The unanticipated extent of the various surveillance programs sent shock waves through our international relations as well, provoking other nations to consider changes to their Internet infrastructure, in some cases leading countries to lay undersea data cables that relieved their reliance on the United States, and to consider regulations that require data about their citizens to be stored in data centers within their borders, subject to their own laws and regulations.

And of course this extensive surveillance has provoked considerable controversy within the United States. To some, Snowden is a hero, while to others he’s a villain. The truth is, he’s probably a mixture of both. But regardless of your opinion of Snowden’s actions, the information is now out: The federal government is engaged in surveillance of electronic data transmission to a more massive extent than most people would have guessed, and much of it is almost assuredly outside of Fourth Amendment requirements of probably cause and a specific warrant.

There is an obvious tension between the general right to privacy and the efforts of government agencies to protect America from terrorist and other threats. It’s clear to many that current federal surveillance programs far exceed what is permitted under the Constitution, but law enforcement hawks have posed opposition sufficient to prevent civil libertarians from legislatively rolling back some of these programs.
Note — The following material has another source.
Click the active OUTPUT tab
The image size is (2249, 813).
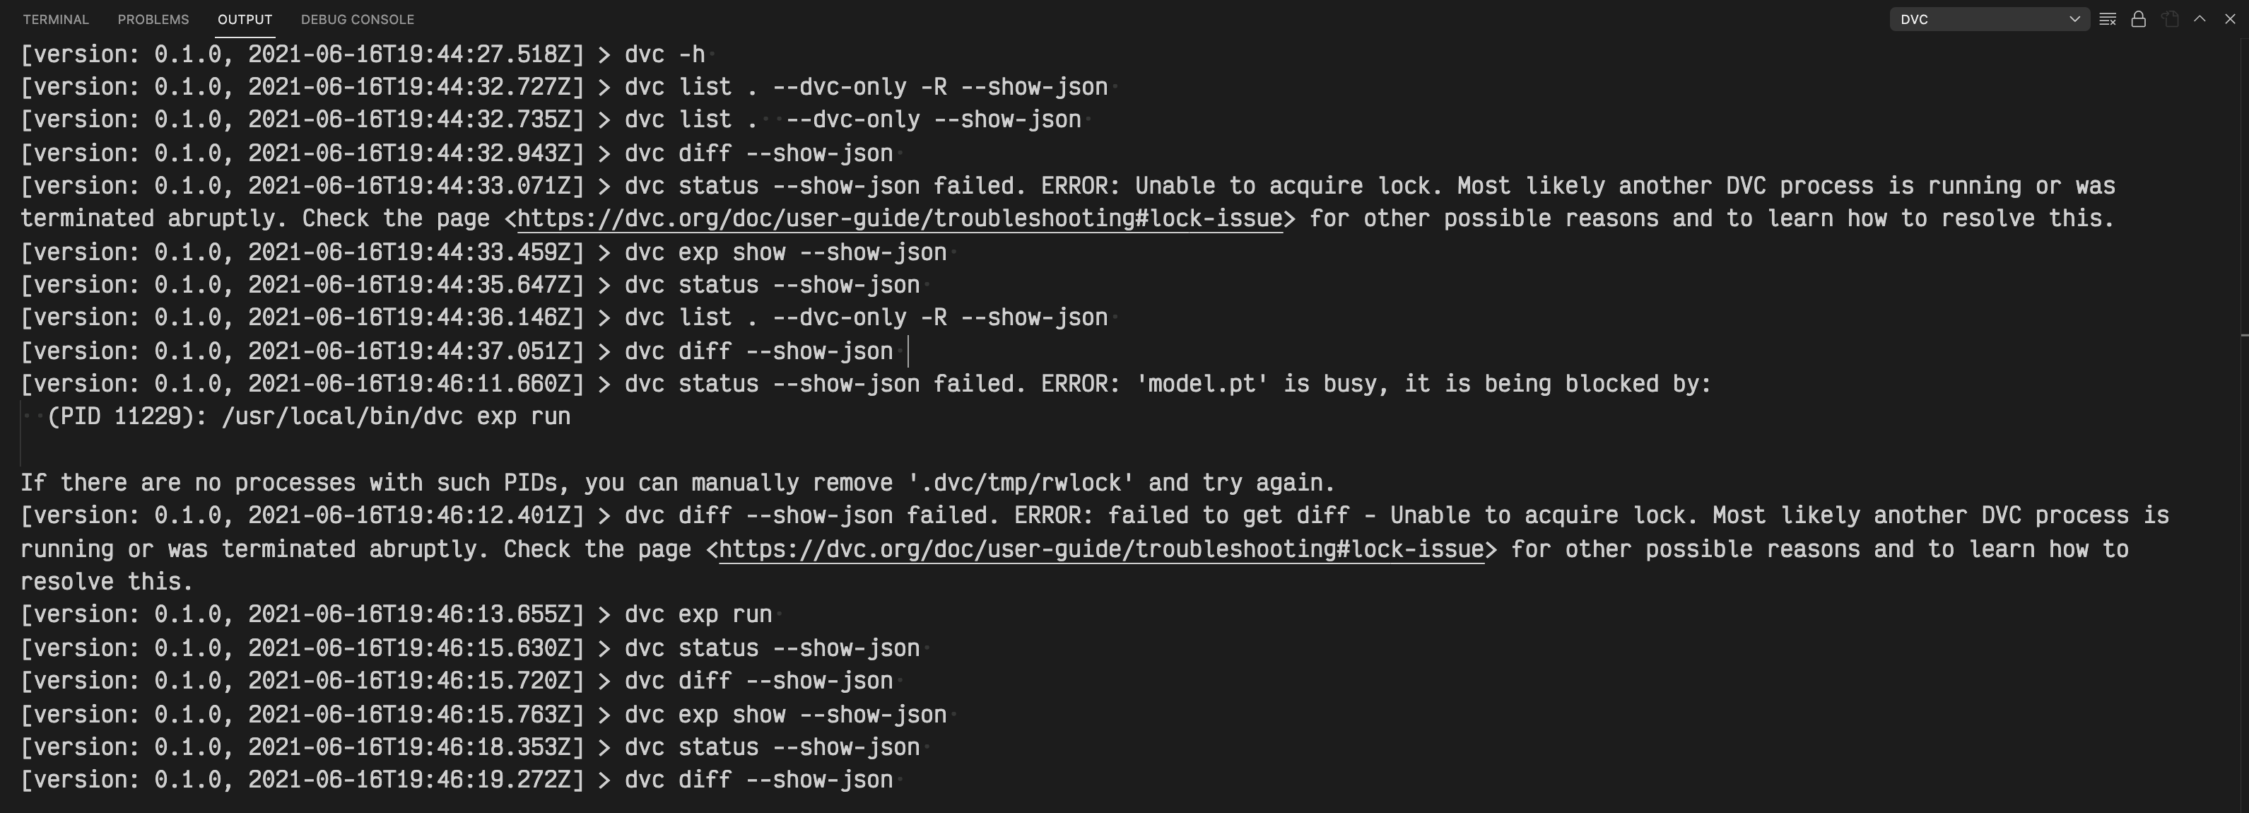(x=244, y=19)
What is most stunning is that nothing has changed despite intense public outrage in the almost two years since the Snowden revelations.

Here’s the good news: Short of resolving these major disagreements over the NSA, FISA courts and warrantless wiretaps, Congress can still make a down payment on Americans’ electronic privacy. There is an easy, noncontroversial way for Congress to make a significant step toward improving Americans’ electronic privacy that doesn’t require Lindsay Graham to become a civil libertarian or Justin Amash to become a proponent of the NSA.

The Electronic Communications Privacy Act of 1986 (ECPA) is the main federal law that governs data stored electronically, including email, business data, your photographs, social media, etc. But ECPA literally predates the Internet, so it predates the widespread use of home computers, email, and social media. It predates cloud storage. Almost any 30 year-old law probably requires updating, but ECPA is so out-of-date that it demands it.

Because ECPA is so outdated, right now virtually all of your electronic life is subject to warrantless search and seizure. In the strange kind of twist of law that arises when laws are written before we understand what we’re regulating, ECPA currently gives protection to electronic data that is more recent than 180 days old. But if it’s older than 180 days, as almost all of it is, it has no protection against warrantless search and seizure.

ECPA cries out for immediate reform. Right now, law enforcement agencies can demand your electronic data for any reason, and no one—not you, not your employer, not your cloud storage company, and not your social media sites—has a basis under the current ECPA to refuse.

As proof of its bipartisan appeal, Sen. Pat Leahy (Vt.), a liberal Democrat, and Sen. Mike Lee (Utah), a Tea Party Republican, have co-sponsored legislation to bring ECPA up-to-date with current and future communications technology.

Updating ECPA for the Internet Age would allow Congress to show that it is sensitive to Americans’ privacy concerns and to reaffirm our Fourth Amendment protections. It would clarify the law so that law enforcement agencies could obtain access to what they need by following proper, constitutional procedures, and it would protect individuals and small businesses that don’t have the resources to navigate the ambiguities unnecessarily created by the current ECPA’s outdated provisions. It would give users of cloud services confidence that the data they upload has at least basic constitutional privacy protections. And it would give Congress an opportunity to work together and actually get something done that the American people would almost universally see as beneficial to their daily lives.

It’s a win for Congress and for the American people, and it needs to move now, before presidential politics gums up the works in Congress.